■ THE EXERCISE
Please edit the listing from the line with "Choose the phrase Charte de la Transition" through the end of the listing, replacing "colorbar" with "color bar" and changing nothing else. Return only those lines.

■ DATASET ENTRIES

[Start]

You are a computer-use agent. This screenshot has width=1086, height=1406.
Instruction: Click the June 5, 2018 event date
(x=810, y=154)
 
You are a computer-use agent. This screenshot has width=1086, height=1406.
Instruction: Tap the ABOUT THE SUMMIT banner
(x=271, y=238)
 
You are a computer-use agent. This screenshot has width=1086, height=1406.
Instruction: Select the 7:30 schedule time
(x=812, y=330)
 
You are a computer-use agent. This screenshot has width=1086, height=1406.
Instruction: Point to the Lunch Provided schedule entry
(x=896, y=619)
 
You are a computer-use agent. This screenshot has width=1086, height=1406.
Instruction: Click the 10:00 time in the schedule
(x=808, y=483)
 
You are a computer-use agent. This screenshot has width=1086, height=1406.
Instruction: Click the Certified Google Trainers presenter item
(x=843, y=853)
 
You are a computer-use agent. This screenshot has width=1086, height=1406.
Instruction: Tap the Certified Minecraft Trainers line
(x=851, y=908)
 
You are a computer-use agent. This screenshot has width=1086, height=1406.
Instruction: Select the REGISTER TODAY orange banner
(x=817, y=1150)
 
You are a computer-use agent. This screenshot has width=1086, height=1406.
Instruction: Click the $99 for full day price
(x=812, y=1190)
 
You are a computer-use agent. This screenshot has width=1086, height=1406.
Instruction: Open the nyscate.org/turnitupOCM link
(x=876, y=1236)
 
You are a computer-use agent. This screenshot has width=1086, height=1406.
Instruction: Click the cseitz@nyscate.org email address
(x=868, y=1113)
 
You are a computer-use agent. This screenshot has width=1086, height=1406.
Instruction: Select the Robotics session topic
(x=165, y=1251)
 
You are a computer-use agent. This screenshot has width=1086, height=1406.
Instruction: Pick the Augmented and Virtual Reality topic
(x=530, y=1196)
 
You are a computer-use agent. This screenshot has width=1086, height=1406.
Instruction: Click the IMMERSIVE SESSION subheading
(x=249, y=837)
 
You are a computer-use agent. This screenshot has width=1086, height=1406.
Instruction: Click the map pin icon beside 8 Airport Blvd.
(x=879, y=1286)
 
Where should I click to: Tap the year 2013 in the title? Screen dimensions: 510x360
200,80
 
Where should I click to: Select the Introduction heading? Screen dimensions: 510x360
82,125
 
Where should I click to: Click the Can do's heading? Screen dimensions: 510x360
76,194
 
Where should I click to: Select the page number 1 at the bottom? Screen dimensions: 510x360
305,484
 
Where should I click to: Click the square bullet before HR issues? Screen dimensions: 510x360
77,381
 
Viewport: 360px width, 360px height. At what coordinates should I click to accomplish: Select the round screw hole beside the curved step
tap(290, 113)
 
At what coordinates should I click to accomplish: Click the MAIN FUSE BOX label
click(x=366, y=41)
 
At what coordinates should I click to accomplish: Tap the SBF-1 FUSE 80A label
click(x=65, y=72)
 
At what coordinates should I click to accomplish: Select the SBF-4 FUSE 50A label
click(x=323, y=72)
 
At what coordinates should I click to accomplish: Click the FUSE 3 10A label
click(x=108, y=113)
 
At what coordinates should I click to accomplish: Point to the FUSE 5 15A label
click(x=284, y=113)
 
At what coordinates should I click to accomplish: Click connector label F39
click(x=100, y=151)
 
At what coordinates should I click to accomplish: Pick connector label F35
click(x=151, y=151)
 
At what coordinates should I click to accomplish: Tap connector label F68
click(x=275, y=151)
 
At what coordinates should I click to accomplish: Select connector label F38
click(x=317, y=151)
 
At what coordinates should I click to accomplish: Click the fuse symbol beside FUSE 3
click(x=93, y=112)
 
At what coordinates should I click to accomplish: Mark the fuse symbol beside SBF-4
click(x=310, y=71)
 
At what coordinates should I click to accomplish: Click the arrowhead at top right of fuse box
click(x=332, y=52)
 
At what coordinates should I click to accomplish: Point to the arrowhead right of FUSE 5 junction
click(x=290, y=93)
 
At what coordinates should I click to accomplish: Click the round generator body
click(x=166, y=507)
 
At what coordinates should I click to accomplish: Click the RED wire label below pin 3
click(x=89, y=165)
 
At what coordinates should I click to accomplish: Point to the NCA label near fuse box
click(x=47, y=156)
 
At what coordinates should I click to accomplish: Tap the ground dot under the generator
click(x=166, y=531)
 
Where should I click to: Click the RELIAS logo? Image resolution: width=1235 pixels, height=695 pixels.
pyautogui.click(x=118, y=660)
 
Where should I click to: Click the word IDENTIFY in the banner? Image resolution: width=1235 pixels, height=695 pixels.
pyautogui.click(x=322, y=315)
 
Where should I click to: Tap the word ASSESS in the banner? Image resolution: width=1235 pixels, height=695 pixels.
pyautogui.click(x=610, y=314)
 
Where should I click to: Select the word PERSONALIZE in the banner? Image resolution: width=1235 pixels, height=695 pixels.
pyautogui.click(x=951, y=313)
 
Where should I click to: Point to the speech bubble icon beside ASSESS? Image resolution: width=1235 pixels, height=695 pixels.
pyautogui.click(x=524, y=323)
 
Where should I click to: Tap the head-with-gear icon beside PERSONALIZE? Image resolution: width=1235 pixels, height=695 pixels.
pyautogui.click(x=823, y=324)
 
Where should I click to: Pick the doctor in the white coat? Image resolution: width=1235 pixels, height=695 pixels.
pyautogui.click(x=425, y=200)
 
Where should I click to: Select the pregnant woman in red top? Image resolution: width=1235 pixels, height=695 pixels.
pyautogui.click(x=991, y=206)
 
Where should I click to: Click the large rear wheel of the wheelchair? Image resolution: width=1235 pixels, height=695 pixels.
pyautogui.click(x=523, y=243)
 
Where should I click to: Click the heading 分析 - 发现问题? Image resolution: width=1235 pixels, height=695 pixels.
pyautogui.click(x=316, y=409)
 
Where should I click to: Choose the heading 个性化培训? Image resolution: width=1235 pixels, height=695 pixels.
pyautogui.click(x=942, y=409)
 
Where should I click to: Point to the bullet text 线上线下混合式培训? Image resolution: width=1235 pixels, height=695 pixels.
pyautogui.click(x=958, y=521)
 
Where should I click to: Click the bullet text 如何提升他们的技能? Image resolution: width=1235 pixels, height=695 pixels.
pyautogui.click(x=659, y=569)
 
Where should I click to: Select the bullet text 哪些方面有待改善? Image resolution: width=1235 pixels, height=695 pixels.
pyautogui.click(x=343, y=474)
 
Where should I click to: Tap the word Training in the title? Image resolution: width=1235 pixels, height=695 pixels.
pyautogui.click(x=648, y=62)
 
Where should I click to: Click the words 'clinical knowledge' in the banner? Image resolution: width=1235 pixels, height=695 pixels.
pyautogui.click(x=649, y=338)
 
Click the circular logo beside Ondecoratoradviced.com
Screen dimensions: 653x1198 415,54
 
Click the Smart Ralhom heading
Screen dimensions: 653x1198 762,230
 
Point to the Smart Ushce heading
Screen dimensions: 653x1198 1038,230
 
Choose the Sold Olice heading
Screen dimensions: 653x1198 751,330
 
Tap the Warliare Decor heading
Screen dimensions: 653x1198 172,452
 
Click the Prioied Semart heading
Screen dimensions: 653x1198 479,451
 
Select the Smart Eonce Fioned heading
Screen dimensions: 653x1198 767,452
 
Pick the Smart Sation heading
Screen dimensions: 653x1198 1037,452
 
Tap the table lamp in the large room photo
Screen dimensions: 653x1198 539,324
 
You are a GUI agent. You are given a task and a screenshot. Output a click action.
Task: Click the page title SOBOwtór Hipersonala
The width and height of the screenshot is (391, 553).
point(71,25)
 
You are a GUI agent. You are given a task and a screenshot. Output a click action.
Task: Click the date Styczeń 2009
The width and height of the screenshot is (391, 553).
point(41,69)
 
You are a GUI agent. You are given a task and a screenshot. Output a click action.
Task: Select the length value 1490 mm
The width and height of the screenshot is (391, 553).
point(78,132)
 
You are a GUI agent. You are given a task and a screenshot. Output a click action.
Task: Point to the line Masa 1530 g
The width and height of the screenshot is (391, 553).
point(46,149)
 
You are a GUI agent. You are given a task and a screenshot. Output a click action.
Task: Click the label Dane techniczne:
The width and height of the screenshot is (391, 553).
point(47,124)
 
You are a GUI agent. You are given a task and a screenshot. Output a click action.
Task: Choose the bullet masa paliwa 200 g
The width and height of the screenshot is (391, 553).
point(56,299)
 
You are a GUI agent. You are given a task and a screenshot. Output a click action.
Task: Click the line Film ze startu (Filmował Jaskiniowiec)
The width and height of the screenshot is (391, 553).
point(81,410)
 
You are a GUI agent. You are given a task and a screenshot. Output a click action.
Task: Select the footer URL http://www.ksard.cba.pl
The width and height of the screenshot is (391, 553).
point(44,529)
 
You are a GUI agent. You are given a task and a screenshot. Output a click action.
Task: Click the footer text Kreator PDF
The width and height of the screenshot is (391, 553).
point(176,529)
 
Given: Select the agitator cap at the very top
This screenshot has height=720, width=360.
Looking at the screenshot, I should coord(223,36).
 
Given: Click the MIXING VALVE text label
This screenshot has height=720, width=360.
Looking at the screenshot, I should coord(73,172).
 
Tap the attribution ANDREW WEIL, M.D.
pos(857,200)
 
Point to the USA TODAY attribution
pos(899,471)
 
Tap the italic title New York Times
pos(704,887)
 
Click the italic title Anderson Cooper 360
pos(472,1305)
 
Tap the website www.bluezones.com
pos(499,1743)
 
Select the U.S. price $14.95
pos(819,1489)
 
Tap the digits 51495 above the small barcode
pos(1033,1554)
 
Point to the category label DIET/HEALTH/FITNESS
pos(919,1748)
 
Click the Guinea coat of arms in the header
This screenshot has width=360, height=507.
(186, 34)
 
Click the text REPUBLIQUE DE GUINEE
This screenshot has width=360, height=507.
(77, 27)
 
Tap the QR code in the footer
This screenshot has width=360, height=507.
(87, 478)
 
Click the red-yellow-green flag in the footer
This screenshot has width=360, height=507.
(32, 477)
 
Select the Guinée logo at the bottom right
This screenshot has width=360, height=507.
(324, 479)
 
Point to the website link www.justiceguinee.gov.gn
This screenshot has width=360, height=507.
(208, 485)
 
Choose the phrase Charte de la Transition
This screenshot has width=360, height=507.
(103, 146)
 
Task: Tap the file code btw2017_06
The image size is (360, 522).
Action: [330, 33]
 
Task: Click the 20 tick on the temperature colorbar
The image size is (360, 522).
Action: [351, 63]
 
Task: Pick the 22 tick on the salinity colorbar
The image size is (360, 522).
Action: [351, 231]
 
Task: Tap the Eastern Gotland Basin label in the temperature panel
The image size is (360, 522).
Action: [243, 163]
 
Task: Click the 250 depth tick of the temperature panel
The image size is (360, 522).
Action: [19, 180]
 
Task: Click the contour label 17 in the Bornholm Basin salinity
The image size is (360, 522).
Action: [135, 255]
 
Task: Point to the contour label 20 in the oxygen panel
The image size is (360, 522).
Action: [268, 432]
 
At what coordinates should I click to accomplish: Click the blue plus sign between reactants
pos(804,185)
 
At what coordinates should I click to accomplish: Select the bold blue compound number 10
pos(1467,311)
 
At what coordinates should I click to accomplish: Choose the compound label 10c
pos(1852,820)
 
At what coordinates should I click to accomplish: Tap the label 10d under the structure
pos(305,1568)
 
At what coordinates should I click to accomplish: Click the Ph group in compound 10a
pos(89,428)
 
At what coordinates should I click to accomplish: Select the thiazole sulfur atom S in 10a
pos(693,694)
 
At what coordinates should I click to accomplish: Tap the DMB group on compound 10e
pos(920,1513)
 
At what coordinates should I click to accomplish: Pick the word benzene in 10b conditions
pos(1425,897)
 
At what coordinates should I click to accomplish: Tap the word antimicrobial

[End]

■ RESPONSE TO THIS EXERCISE
Choose the phrase Charte de la Transition
This screenshot has width=360, height=507.
(103, 146)
 
Task: Tap the file code btw2017_06
The image size is (360, 522).
Action: [330, 33]
 
Task: Click the 20 tick on the temperature color bar
The image size is (360, 522).
Action: [351, 63]
 
Task: Pick the 22 tick on the salinity color bar
The image size is (360, 522).
Action: [351, 231]
 
Task: Tap the Eastern Gotland Basin label in the temperature panel
The image size is (360, 522).
Action: [243, 163]
 
Task: Click the 250 depth tick of the temperature panel
The image size is (360, 522).
Action: [19, 180]
 
Task: Click the contour label 17 in the Bornholm Basin salinity
The image size is (360, 522).
Action: [135, 255]
 
Task: Point to the contour label 20 in the oxygen panel
The image size is (360, 522).
Action: [268, 432]
 
At what coordinates should I click to accomplish: Click the blue plus sign between reactants
pos(804,185)
 
At what coordinates should I click to accomplish: Select the bold blue compound number 10
pos(1467,311)
 
At what coordinates should I click to accomplish: Choose the compound label 10c
pos(1852,820)
 
At what coordinates should I click to accomplish: Tap the label 10d under the structure
pos(305,1568)
 
At what coordinates should I click to accomplish: Click the Ph group in compound 10a
pos(89,428)
 
At what coordinates should I click to accomplish: Select the thiazole sulfur atom S in 10a
pos(693,694)
 
At what coordinates should I click to accomplish: Tap the DMB group on compound 10e
pos(920,1513)
 
At what coordinates should I click to accomplish: Pick the word benzene in 10b conditions
pos(1425,897)
 
At what coordinates should I click to accomplish: Tap the word antimicrobial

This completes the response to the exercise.